Still, there's always idle diversion, which is the major strength of this play. The diversion comes in the form of witty one-liners, such as Cliffs: "'Ho ho ho' means three prostitutes on the corner in this part of town." And when Cal, the demonic character, comes to collect Johnnie Mae's soul, he tells Cliff, "The unknown wouldn't be half so bad as what she knows about you." There are a number of other gags, some very funny, littered about the play. And, if the play doesn't leave you completely inert, they lighten up an otherwise leaden evening.

The performances, not to mention Douglas Alan-Mann's direction, offer little more to appreciate. Best of all is Larry Venson (as Cal), who has a good scene or two, especially the one in which he appears in a Santa suit and gains Johnnie Mae's confidence by glorifying her Christmas dinner. The pleasures of food and sex are compared in this scene in much the same way, derivatively enough, that Bunny equates the two in John Guare's House of Blue Leaves. Cora Perkins (as Johnnie Mae) takes no emotional prisoners, wringing her heart and hands like a dishrag throughout. And Sam Sanders (as Cliff) portrays the bored, unfaithful, selfish slob of a chauvinist husband--exactly the kind of guy that you've seen so many times before.
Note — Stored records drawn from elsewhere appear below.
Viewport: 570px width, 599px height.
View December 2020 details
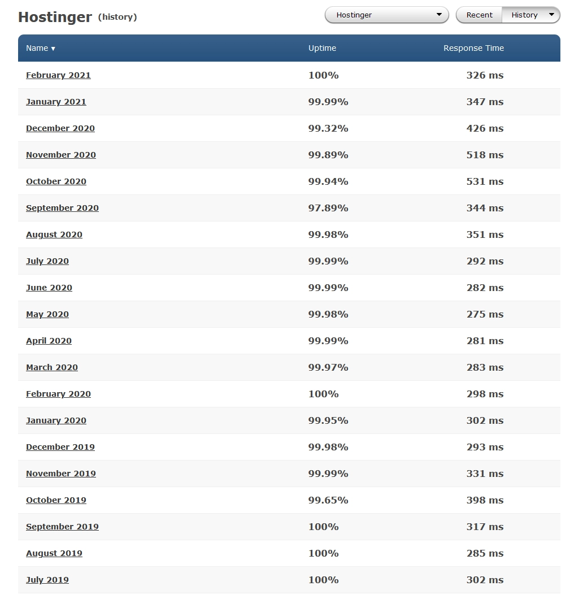click(x=60, y=128)
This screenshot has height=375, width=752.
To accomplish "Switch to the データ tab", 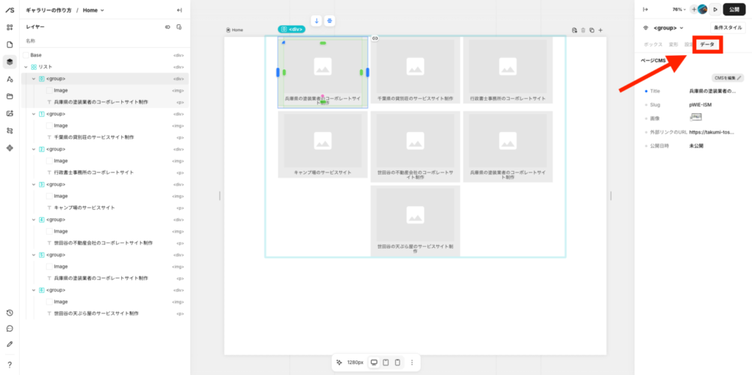I will (707, 45).
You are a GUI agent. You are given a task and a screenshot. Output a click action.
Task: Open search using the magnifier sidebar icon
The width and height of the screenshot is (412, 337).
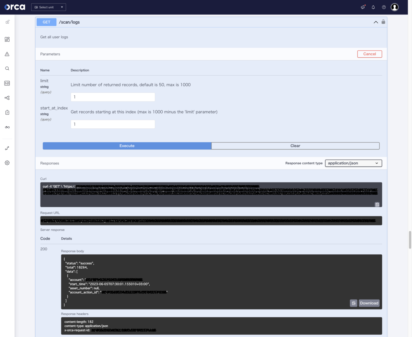[7, 68]
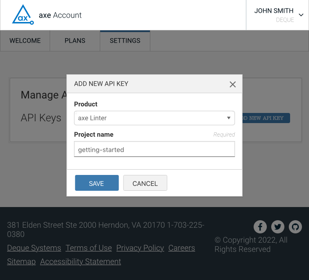
Task: Open the Twitter social icon
Action: click(x=278, y=227)

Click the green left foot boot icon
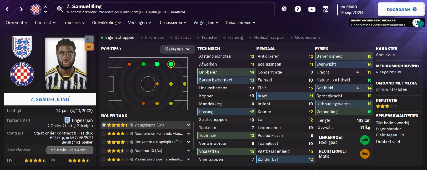tap(365, 139)

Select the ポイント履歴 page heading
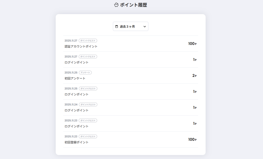pos(134,5)
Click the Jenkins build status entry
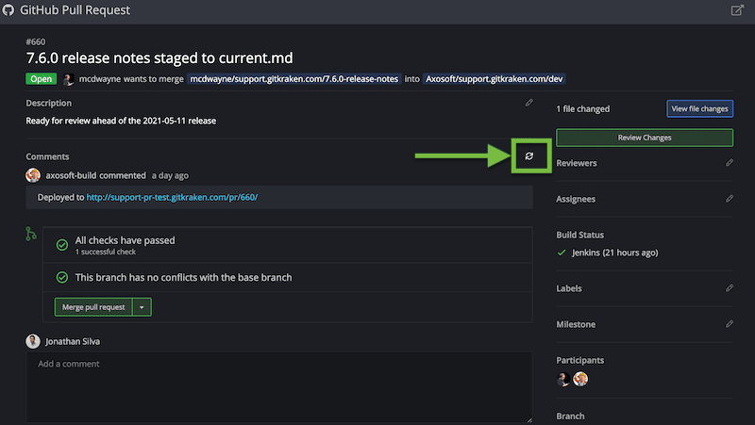Viewport: 755px width, 425px height. 613,253
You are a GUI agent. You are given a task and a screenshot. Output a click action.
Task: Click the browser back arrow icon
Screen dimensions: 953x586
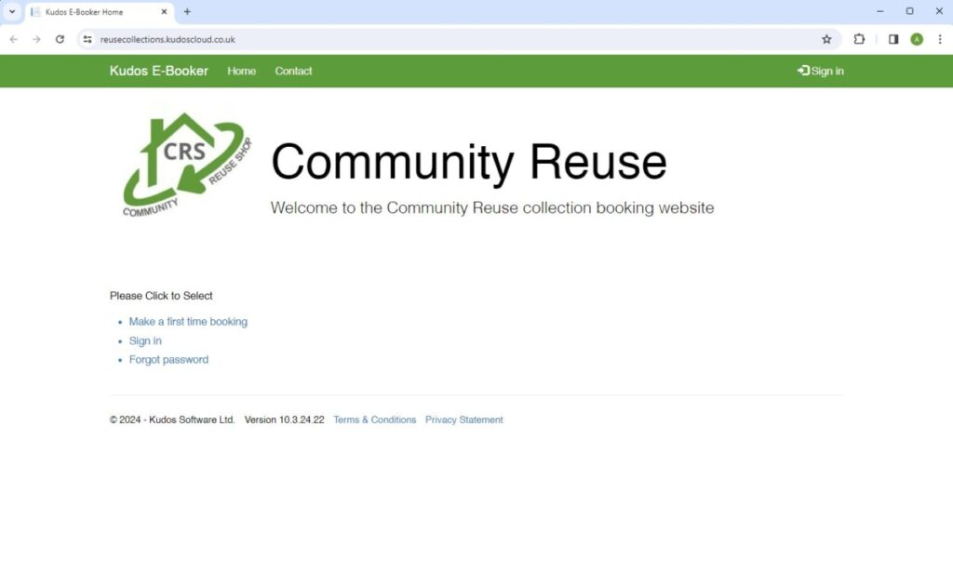(x=13, y=39)
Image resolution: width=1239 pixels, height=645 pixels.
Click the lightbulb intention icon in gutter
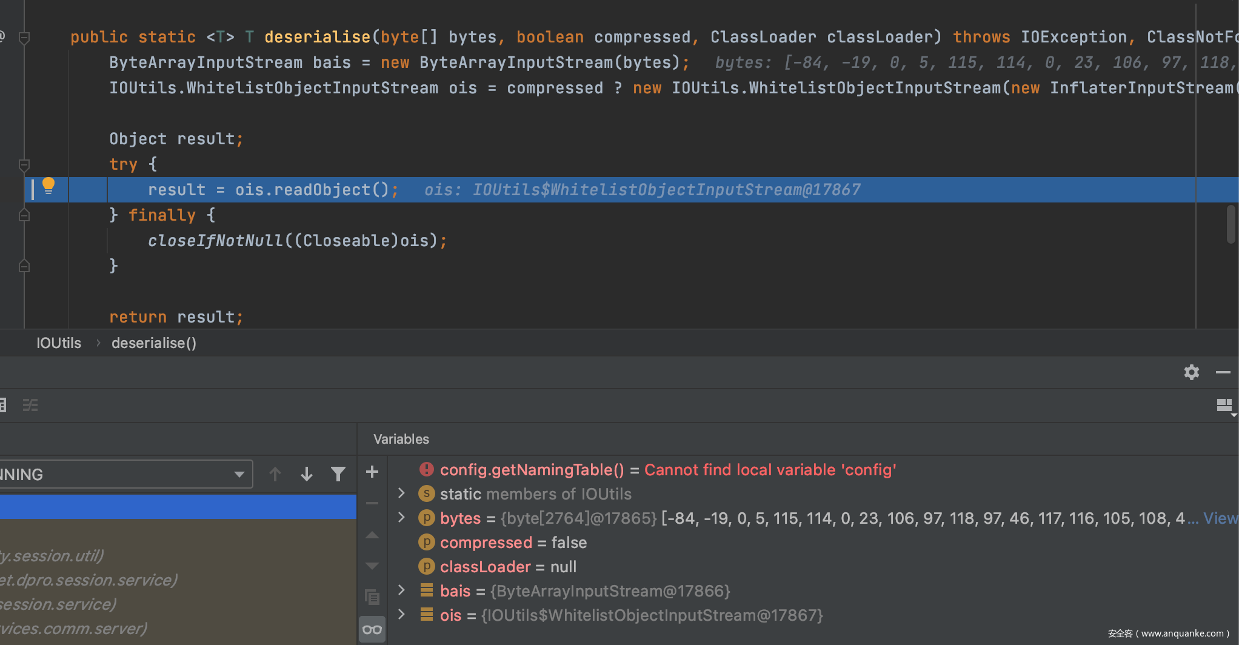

Granted, A Christmas Dance for Johnnie Mae supplies fresh stuffing for the Christmas slot on the subscription ticket, which is crucial for a black theater. But the real problem, as I see it, is that this play doesn't contribute to black culture so much as it exploits it. The character of Cal, the satanic Santa, only capitalizes on an interest in occult spookiness, more popularly exploited in films like Black Exorcist. And there are the stereotypes--the long-suffering matriarch, the wayward husband, the sexually spunky grandfather--that don't reflect black society, but simply cartoon it.

At least at this juncture, it's blacks exploiting blacks, which is an improvement over history, however unsatisfactory. What might be more useful is for black playwrights to make some hard sense out of the culture they've inherited. Or, if not that, to furnish creative alternatives for a new one. But this play is an incoherent dismissal of that artistic responsibility. The curtain-call tableau, with Johnnie Mae reaching out from her wheelchair to the lighted Christmas tree, fills me with despair. It's not the melodramatic kind of despair, good for jerking a few tears. Nor is it cheap white empathy for the black condition. It's the more universal despair arising from the Christian, yet somehow pagan, culture that proposes that salvation can be had from a pine tree decked out in aluminum and plastic doodads, illuminated by Commonwealth Edison.